Going back another month from the ban, and shortly after President Joe Biden had taken the reins of the federal government, Maxey said he had begun pushing contents from the laptop onto the internet.
“Since about Feb. 8, for three weeks, I had been dumping, making available all of the visible emails on the laptop, the 8,000 that you wouldn’t need a search term to go look for,” he said.
“I dumped them all unredacted on the, uh, a company called Swiss Transfer,” he said.
“There had to have been at least 2,500 downloads around Planet Earth-unless NSA and FBI grabbed them all, but I don’t think they could have,” he said.
“That’s when I got canceled,” he said.
“They were doing that to everybody. I mean, if other people are threats-you don’t think that the guy who’s dumping from foreign soil-thousands of copies of Hunter’s emails is not a threat?”
What about Chris Heinz?
Maxey said the one person who has escaped scrutiny regarding the activities documented in Hunter Biden’s laptop is the stepson of Climate Tsar John F. Kerry, Christopher Heinz.
Heinz was the Yale roommate of Hunter’s business partner Devon Archer, and any business entities or partnerships with the nomenclature “Rosemont” are linked to the Heinz family’s investments. Rosemont Farm is the name of the 90-acre Heinz family estate in Fox Chapel, Pennsylvania, a suburb of Pittsburgh.
An example of this is the name of the venture, Rosemont Seneca. The Rosemont signified Heinz money was involved, and the “Seneca” was a similar device for Hunter, who is obsessed with the New York Finger Lakes. Owasco is another Finger Lake, and Hunter’s company with that name received $5 million from a Chinese businessman Ye Jianming.
Maxey said Heinz was knee-deep in Hunter’s deals.

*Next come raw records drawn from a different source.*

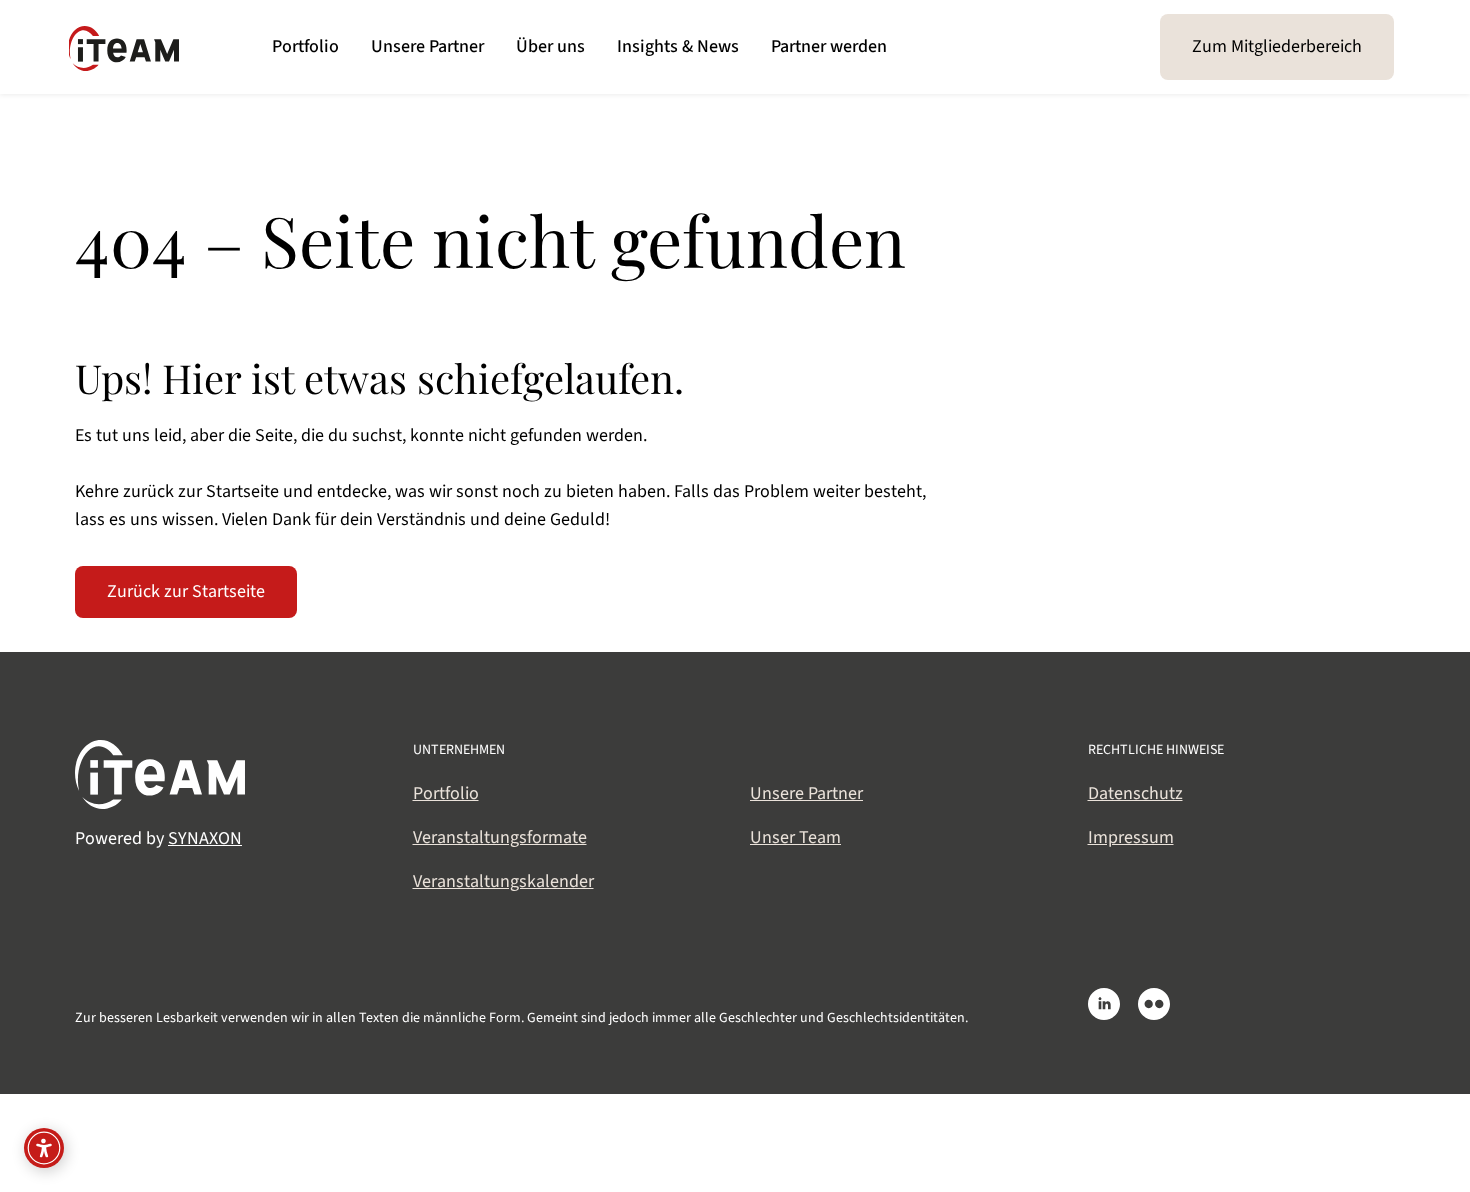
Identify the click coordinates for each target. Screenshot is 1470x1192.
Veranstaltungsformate (500, 837)
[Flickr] (1154, 1004)
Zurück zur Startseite (186, 591)
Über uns (550, 46)
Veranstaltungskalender (503, 881)
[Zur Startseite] (119, 42)
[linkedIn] (1104, 1004)
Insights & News (678, 46)
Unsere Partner (427, 46)
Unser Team (795, 837)
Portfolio (305, 46)
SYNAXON (205, 838)
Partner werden (829, 46)
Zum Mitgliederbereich (1277, 46)
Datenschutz (1135, 793)
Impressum (1131, 837)
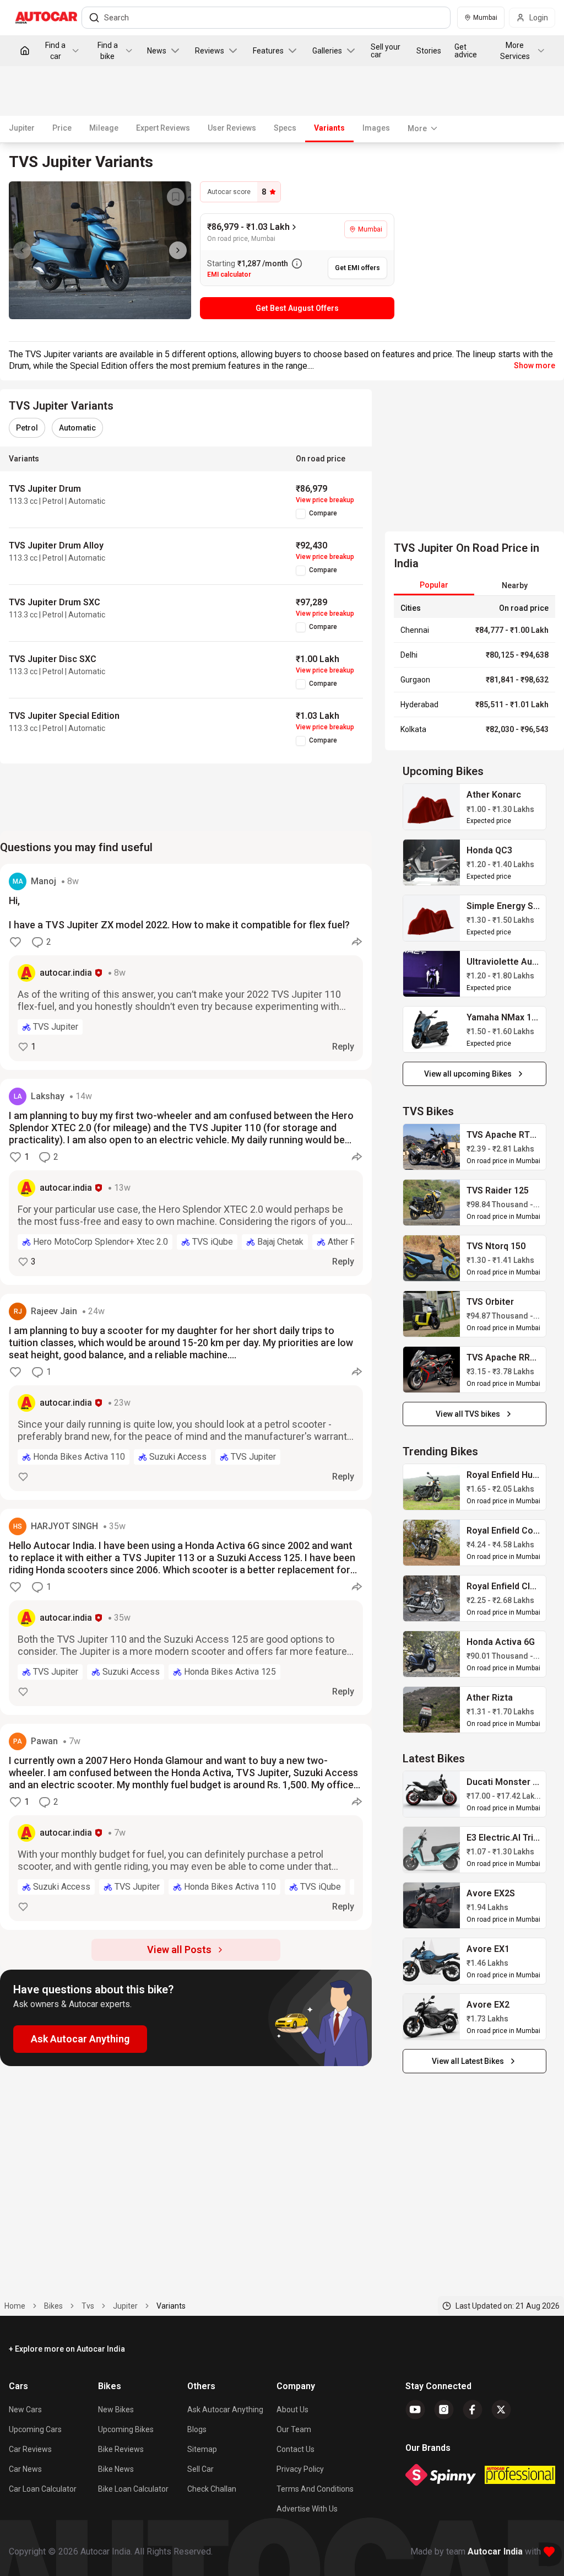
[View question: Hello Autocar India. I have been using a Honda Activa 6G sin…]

“I watched the Tucker Carlson interview of Devin Archer; he never once mentions Chris Heinz, John Kerry’s mentioned in passing,” he said.
“Yet, the purpose of their hiring at Burisma was so Kerry could get them their visas,” Maxey said.
He said that the Burisma executives were put on a travel advisory by the U.S. government, so they could not fly into European Union or anywhere else where the U.S. government’s travel sanctuary held sway.
“Heinz’s stepfather was the secretary of state when they issued the visas for these guys, so right after Biden gets this prosecutor fired, they get their visas by the end of May,” he said.
“I don’t think Hunter and Devon actually got paid by Burisma; certainly Hunter didn’t until after they got the visa.”